Brady Udall’s great-great-grandfather was a polygamist whose second wife was forced to go underground lest she get him tossed in jail. For years, the author contemplated writing a tale of present-day polygamy. In 1998, he published an article in Esquire about a guy named Bill, a working stiff juggling the needs of his multiple wives. And after his career took off with his picaresque novel The Miracle Life of Edgar Mint in 2001, Udall returned to the topic of modern polygamy, which he considered a gold mine: ”I couldn’t believe no one had touched it in fiction yet.”
So in 2003 Udall sold the idea to his publisher for $300,000, and bought the charming bungalow in Boise, Idaho, where he now sits at the dining-room table. His children are at school. His wife, Kate — he’s just got the one — is at work. Udall, one of nine kids, is used to tuning out distraction. As he talks about his new book, The Lonely Polygamist, he ignores the throb of the answering machine and the bleeping alarm of a watch.
Polygamist, in stores May 3, is a riveting emotional tornado of a novel. It follows a struggling Utah businessman whose family — four wives and 28 children — is in a constant state of civil war while he’s out of town secretly renovating a brothel and having an affair. An advance review in Publishers Weekly called the book ”a serious contender for Great American Novel status.”
Udall had written 200 pages of the novel when he got wind of a new HBO show, Big Love, about a polygamist named Bill and his wives and children. It sounded eerily like his old Esquire piece. ”It knocked the wind out of me,” says the author, 40. Lawyers got involved.
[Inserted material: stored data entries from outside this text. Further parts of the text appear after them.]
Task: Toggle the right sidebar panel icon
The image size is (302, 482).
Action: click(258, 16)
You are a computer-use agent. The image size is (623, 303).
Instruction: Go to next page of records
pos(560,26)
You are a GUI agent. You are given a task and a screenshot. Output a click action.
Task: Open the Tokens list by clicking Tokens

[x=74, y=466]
Udall stopped writing. Eventually his agent warned him that a lawsuit would rob him of his sanity, and he backed off. (A rep for HBO says, ”We are not familiar with this claim and therefore it would be inappropriate to address.”) By early 2008, Udall became convinced that he was spinning gibberish, and had feverish days-long stretches without sleep: ”I got nutty. I felt immense pressure. Your life is staked on a book like this.”
Udall grew up in St. Johns, Ariz., a town of 3,500. His mother taught English at the high school; his father was the principal. (”Yeah, that sucked,” he laughs.) An amiable outcast, Udall had an imagination too messy and complex for his devout Mormon family to fathom. When asked if he believes in God, he shrugs good-naturedly and says, ”Some days.”
His mother, despite her love of books, can’t fully embrace her son’s work. ”She is proud of me, but she’s also embarrassed because I’m writing about things she thinks are inappropriate,” he says. ”The subject of polygamy especially.” But Udall has always been able to count on his grandmother’s support. When Playboy published one of his short stories, she bought an issue. ”She cut out the offending pages and put it on the coffee table so people could see what her grandson had done!” says Udall. ”She read Edgar Mint aloud to my grandfather. When she tells me she’s waiting for this new one, it freaks me out. I hope she’s not too upset by it.”
Family anxieties aside, Udall is excited about the buzz swirling around him. It helps make up for the ”pure misery” of the last few years. The day he mailed his manuscript off to his beloved editor, he learned she’d passed away. His wife’s father died. He got news of a sister’s terminal breast cancer. ”It’s terrible,” he says, with a chuckle at once boyish and drained. ”When you come from a big family, and that’s what my book is about, instead of feeling protected you feel exposed. There’s more potential for tragedy lurking around every corner.”